### BRANO PROPOSTO
━━━
La sapienza dell'homo sapiens ha consistito, in questi milioni di occupazione
della terra, nella sua capacità di cambiare continuamente l'organizzazione
sociale, e se questo non è avvenuto mai in forma egualitaria, per molte ragioni
non ultima la dimensione delle risorse disponibili, oggi siamo al paradosso,
abbiamo risorse per tutti, ma un’organizzazione sociale e di potere che
discrimina e privilegia. Il rinascimento per l'intera umanità può avvenire
soltanto abbattendo gli ostacoli individuati.
I
risultati delle ultime elezioni sono state una sorpresa? In parte, le tendenze
erano evidenti; per molti di noi un’enorme frustrazione, per i partiti di
sinistra (sic!) e progressisti un terremoto solo in parte inatteso. Discettare
su quale sarebbe stata una sconfitta onorevole, o quale cifra percentuale
avrebbe segnato la disfatta sono i sintomi di un ottimismo di facciata che
sperava nel miracolo che è mancato.
━━━
Record tratti da una raccolta
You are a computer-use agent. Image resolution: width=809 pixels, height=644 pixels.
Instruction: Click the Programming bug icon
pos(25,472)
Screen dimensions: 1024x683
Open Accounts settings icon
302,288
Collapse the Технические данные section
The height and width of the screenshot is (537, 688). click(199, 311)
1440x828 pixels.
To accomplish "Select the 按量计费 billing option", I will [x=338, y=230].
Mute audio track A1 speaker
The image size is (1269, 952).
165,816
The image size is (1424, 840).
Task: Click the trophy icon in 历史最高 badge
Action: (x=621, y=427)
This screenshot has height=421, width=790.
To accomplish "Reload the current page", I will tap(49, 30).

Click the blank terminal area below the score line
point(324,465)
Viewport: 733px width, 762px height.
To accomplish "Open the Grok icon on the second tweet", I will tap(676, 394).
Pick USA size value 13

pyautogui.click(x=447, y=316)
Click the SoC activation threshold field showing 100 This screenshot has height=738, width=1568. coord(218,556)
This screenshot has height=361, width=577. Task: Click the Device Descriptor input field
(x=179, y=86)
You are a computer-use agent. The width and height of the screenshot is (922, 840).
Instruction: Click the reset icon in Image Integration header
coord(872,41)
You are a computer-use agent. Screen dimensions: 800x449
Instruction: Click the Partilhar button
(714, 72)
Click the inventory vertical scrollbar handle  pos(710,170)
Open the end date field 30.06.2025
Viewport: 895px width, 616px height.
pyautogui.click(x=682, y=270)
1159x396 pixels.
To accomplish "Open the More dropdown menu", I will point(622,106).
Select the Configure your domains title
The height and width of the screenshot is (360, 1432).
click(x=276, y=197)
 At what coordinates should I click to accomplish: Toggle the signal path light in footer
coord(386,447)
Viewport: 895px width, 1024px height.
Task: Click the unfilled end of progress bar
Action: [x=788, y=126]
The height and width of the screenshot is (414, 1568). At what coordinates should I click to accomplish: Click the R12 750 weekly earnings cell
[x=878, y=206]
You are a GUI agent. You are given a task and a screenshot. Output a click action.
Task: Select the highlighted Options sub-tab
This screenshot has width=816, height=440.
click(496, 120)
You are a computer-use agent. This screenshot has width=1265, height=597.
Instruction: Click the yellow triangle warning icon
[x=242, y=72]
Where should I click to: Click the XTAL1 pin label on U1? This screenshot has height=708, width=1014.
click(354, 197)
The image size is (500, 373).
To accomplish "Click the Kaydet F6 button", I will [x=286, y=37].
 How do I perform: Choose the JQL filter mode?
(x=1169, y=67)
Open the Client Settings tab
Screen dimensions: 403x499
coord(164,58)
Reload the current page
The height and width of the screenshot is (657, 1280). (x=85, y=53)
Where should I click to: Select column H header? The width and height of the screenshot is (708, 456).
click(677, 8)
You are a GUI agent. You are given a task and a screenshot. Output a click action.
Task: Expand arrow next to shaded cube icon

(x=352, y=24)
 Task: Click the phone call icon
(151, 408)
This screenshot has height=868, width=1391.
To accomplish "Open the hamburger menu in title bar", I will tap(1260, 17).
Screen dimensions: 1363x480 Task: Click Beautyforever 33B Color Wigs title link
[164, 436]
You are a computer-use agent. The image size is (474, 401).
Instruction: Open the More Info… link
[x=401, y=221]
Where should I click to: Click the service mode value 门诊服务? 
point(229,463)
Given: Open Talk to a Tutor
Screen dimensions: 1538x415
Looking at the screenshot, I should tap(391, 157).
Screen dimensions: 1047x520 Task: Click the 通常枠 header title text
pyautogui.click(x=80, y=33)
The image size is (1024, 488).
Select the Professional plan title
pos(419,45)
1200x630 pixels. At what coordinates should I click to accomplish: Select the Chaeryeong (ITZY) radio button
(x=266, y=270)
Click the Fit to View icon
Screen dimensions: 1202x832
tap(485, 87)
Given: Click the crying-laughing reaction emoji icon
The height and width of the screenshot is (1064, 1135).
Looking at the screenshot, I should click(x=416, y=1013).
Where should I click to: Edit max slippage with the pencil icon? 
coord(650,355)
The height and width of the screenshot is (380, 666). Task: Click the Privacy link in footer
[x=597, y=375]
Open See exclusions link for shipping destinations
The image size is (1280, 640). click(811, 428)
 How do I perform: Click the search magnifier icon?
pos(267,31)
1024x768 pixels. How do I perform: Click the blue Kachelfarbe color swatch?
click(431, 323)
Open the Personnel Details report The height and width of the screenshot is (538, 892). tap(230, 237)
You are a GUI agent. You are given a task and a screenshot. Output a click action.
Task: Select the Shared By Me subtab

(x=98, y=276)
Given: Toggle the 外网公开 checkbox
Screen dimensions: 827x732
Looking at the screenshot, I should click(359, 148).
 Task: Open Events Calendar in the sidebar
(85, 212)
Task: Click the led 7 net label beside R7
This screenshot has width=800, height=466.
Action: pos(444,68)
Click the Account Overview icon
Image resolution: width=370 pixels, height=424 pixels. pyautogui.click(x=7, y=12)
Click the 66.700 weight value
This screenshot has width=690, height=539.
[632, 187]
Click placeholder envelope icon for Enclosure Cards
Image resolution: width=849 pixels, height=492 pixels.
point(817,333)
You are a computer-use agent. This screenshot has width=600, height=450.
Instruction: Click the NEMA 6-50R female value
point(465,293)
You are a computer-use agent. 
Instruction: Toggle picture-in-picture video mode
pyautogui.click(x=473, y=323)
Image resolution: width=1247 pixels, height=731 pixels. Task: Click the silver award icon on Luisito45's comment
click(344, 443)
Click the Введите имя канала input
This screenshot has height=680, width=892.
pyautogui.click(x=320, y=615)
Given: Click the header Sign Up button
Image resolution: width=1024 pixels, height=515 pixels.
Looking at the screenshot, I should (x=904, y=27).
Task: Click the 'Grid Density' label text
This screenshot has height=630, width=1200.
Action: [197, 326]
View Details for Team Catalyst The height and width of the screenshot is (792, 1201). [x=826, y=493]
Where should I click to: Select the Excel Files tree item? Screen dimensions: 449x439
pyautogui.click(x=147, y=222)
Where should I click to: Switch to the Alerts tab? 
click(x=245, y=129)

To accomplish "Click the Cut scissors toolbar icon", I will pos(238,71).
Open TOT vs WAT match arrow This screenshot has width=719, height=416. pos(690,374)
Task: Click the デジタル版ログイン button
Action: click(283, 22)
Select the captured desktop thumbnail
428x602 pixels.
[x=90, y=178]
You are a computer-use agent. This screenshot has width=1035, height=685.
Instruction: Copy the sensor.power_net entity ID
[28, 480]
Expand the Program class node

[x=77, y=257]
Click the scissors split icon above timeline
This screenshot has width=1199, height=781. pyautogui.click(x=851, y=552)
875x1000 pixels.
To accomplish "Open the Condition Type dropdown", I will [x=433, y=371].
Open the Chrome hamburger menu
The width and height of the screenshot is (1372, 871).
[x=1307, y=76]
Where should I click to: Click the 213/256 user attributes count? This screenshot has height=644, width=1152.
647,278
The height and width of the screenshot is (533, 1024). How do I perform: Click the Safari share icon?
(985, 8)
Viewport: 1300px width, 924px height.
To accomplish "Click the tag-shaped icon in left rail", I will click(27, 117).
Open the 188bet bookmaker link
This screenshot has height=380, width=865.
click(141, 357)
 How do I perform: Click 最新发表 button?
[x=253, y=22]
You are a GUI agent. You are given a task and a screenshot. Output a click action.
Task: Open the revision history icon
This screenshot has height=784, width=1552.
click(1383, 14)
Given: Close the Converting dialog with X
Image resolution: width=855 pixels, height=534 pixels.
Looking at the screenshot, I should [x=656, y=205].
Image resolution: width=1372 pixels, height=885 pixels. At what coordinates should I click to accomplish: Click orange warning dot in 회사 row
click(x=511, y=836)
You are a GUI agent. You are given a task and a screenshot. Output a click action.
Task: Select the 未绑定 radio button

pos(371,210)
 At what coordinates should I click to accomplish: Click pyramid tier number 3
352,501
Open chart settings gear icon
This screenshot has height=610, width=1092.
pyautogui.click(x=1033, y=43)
━━━
### ATTIVITÀ DA SVOLGERE
**a.** Secondo il brano, in che cosa è consistita la sapienza dell'homo sapiens?
**b.** Trascrivi dal brano la parte compresa tra "La sapienza dell'homo" e "gli ostacoli individuati.", estremi inclusi.

### SOLUZIONI DELL'ESERCIZIO
**a.** Nella sua capacità di cambiare continuamente l'organizzazione sociale.

**b.**
La sapienza dell'homo sapiens ha consistito, in questi milioni di occupazione
della terra, nella sua capacità di cambiare continuamente l'organizzazione
sociale, e se questo non è avvenuto mai in forma egualitaria, per molte ragioni
non ultima la dimensione delle risorse disponibili, oggi siamo al paradosso,
abbiamo risorse per tutti, ma un’organizzazione sociale e di potere che
discrimina e privilegia. Il rinascimento per l'intera umanità può avvenire
soltanto abbattendo gli ostacoli individuati.